Le Monde se tourne donc vers la CADA qui, le 25 octobre 2018, rend un avis défavorable. Certes, elles reconnaît que l'organisme de certification, le LNE, remplit une mission de service public. Même si, en l'occurrence, la certification est effectuée par une filiale qui a le statut d'entreprise, l'intégralité de ses actions est détenue par LNE. De ces éléments, la CADA déduit que les documents demandés ont bien un caractère administratif.
Mais la directive secret des affaires réduit considérablement le champ des informations communicables. Dans sa rédaction issue de la loi du 30 juillet 2018, l'article L 311-6 du code des relations avec le public affirme que "ne sont communicables qu'à l'intéressé les documents dont la communication porterait atteinte au secret des affaires, lequel comprend le secret des procédés, des informations économiques et financières et des stratégies commerciales ou industrielles". L'accès des tiers, et donc de la presse, est donc désormais impossible, car la CADA estime que les informations demandées font apparaître "le nom des fabricants de ces dispositifs". Observons ainsi qu'il ne s'agit pas de protéger les savoir-faire et en particulier les brevets, mais simplement de garantir l'anonymat des entreprises qui fabriquent les implants. Un tel avis développe une conception extrêmement large du secret des affaires et empêche purement et simplement l'activité des journalistes d'investigation.
Le Monde annonce un recours contentieux devant le juge administratif pour contester ce refus de communication. Mais force est de constater que le droit positif ne lui est pas nécessairement favorable.

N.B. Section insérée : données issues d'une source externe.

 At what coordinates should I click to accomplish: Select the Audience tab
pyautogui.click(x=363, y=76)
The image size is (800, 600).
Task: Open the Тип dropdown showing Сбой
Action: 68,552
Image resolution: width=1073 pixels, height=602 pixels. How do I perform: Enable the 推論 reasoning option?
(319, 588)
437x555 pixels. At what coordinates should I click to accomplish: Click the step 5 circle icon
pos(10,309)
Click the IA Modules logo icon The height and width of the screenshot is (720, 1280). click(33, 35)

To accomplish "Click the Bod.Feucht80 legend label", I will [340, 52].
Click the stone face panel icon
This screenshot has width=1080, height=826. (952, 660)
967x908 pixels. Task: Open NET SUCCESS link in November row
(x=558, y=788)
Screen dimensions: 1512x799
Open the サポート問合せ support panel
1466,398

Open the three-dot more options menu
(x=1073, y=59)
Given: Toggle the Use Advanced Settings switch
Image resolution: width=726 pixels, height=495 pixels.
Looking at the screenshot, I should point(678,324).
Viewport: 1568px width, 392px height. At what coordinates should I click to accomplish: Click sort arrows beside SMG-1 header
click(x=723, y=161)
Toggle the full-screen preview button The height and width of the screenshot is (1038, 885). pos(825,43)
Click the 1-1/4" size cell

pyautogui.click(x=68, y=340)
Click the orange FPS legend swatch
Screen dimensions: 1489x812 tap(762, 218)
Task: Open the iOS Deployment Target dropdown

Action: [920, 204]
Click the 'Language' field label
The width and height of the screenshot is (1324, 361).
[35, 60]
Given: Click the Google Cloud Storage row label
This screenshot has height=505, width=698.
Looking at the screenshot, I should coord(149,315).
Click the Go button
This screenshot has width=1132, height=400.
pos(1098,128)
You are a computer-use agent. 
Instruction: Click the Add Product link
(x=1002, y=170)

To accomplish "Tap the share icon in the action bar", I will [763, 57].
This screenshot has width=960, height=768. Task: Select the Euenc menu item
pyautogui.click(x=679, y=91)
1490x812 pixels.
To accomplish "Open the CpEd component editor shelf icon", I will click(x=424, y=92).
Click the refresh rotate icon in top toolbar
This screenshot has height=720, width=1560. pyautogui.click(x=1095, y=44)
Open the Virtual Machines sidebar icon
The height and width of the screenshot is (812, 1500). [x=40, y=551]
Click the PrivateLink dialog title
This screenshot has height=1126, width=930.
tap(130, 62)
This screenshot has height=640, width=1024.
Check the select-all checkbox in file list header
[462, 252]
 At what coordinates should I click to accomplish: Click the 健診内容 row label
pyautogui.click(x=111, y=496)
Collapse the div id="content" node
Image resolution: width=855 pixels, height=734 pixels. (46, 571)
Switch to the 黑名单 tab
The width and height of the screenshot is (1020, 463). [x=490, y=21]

Certes, l'article L 151-8 du code de commerce prévoit que "à l'occasion d'une instance relative à une atteinte au secret des affaires, le secret n'est pas opposable lorsque son obtention, son utilisation ou sa divulgation est intervenue (...) pour exercer le droit à la liberté d'expression et de communication, y compris le respect de la liberté de la presse". Cette même disposition élargit la protection aux lanceurs d'alerte. Certes, mais en l'espèce, Le Monde n'est pas poursuivi pour avoir diffusé une information couverte par le secret des affaires. Il se voit seulement opposer un refus de communication, en l'absence de toute diffusion. Le résultat est, une fois encore, digne de Kafka, car la liberté de presse serait mieux traitée si le journal avait obtenu l'information par une source anonyme. Il pourrait alors invoquer à la fois l'article 151-8 du code de commerce et le secret des sources.